Japanese imperialism exploits Korea not only economically, but also by other than economic means, squeezing vast sums of money out of the country in the form of taxes, customs tariffs, excise duties, State monopoly profits, etc.
Japanese imperialism grabbed not only the key and central positions in the government, but almost all more or less important positions in general. Korea is of enormous importance for Japanese imperialism also from a strategical point of view. Korea, together with the Kwantung Peninsula, is the main hinterland of Japanese imperialism on the Asiatic Continent from where Japanese militarism can direct its blows both against the U.S.S.R. and against China. To the extent that the coming war of the Pacific becomes more imminent the economic and strategical importance of Korea is increasing. Korea will have to maintain a big Japanese army, the police and the armed forces intended for the suppression of the revolutionary movement, and for military purposes in general.
Japanese imperialism has its own military, police and bureaucratic machine for the administration of Korea, deprives the country of the opportunity to develop its own culture, deprives it of the opportunity independently to develop its productive forces, and retards its industrial development.
Owing to the poor industrial development of the country the overwhelming majority of the population, over 80%, is occupied in, or depends on, agriculture. The number of industrial enterprises of a modern type in 1922 was 664, employing 50,000 workers; there are only enterprises of all sorts with a fixed capital of over one million yen.

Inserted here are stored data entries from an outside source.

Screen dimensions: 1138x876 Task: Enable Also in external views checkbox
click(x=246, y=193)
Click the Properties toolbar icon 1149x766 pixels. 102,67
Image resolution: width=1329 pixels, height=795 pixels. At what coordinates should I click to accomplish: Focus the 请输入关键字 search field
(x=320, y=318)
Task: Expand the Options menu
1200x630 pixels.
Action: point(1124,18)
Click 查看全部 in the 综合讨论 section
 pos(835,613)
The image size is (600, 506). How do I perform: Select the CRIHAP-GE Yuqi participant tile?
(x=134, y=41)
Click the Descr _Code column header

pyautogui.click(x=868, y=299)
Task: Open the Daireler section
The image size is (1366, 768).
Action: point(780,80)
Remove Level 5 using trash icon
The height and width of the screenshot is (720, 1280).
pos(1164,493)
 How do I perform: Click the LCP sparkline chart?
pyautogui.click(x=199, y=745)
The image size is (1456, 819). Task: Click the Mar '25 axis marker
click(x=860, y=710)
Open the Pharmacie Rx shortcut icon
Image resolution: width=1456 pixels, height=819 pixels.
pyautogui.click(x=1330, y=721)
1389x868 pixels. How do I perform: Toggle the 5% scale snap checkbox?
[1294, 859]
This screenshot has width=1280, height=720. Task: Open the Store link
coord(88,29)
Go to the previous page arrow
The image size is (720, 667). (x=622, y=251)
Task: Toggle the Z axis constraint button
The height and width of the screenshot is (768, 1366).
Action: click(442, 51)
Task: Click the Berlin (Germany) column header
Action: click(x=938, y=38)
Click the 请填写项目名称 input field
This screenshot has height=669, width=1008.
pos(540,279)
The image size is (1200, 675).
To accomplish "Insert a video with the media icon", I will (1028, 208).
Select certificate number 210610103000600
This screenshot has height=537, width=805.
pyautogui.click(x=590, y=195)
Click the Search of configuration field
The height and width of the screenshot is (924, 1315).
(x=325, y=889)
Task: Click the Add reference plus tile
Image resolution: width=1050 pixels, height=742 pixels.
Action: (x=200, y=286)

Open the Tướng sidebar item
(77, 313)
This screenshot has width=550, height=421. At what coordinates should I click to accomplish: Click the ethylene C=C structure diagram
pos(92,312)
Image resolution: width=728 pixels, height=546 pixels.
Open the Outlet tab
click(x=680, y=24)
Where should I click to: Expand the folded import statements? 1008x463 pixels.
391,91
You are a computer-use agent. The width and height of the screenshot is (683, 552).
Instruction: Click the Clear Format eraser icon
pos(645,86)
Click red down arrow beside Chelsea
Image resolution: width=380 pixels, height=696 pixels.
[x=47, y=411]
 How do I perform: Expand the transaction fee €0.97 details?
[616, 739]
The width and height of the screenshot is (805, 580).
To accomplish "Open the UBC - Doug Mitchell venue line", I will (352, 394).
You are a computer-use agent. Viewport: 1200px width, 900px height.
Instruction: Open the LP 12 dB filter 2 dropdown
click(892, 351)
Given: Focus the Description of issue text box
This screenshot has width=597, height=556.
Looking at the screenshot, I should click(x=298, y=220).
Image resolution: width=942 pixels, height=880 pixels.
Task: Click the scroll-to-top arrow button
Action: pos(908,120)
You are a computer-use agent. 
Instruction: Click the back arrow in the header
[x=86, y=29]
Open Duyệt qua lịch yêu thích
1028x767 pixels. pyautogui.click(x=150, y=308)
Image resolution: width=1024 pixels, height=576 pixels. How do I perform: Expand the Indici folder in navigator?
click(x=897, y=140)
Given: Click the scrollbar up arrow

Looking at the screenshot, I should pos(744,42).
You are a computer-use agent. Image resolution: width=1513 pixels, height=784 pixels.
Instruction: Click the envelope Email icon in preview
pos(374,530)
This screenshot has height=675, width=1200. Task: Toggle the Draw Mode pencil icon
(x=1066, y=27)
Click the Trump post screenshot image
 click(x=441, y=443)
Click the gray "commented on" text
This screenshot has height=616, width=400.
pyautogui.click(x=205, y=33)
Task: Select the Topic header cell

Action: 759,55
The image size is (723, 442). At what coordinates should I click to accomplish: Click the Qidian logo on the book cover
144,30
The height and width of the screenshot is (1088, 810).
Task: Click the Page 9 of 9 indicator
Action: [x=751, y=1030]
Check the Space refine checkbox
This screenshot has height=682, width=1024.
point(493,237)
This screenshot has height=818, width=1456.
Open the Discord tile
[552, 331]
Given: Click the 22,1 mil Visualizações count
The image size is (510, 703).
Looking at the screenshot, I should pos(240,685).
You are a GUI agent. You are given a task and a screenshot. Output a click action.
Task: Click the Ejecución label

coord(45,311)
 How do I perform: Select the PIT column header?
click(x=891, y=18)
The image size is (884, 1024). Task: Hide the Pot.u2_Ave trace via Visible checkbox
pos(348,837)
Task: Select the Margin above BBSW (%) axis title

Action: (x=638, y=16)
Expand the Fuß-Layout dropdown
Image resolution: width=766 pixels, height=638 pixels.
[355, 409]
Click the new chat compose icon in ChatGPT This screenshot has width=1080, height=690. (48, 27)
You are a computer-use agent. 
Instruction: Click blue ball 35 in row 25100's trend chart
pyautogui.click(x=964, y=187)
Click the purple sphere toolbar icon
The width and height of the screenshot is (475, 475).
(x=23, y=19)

The agricultural relations, notwithstanding the rapid development of commodity and money relations, are chiefly of a pre-capitalist type. The peasants having less than one uno of land, comprise 83.7% of all landowning peasants. The peasants possessing from one to two uno constitute 9% of the total. At the same time, 64.4% of all irrigated rice fields and 57.4% of all dry fields are cultivated by tenants. Most of the tenants hire land because of want. Rent in kind, crop sharing, semi-feudal relations between landlord and tenant, slave-forms and methods of exploitation, is what characterises the positions off the tenants. A relatively small group of landlords exploit the vast majority of starving peasants. Independent peasants are exploited in the form of taxes, usury, cheating, false weights and measures, etc. Terrific exploitation makes for the majority of the peasants even simple reproduction of values and labour power impossible. Even official statistics admit that about 1,300,000 farms are run at a loss. No doubt that the poor peasant is the main figure in Korean agriculture both among the independent peasants and the tenants. There is no doubt a progress is going on in Korea of transition of land to the landlords, merchants, usurers and speculators, including Japanese, a progress of concentration of land in the hands of landlords of various types and origin, and a process of breaking up agriculture among the peasants. Emigration to Japan, Manchuria, the Far East, etc., does not solve the problem of pauperisation the great mass of peasants.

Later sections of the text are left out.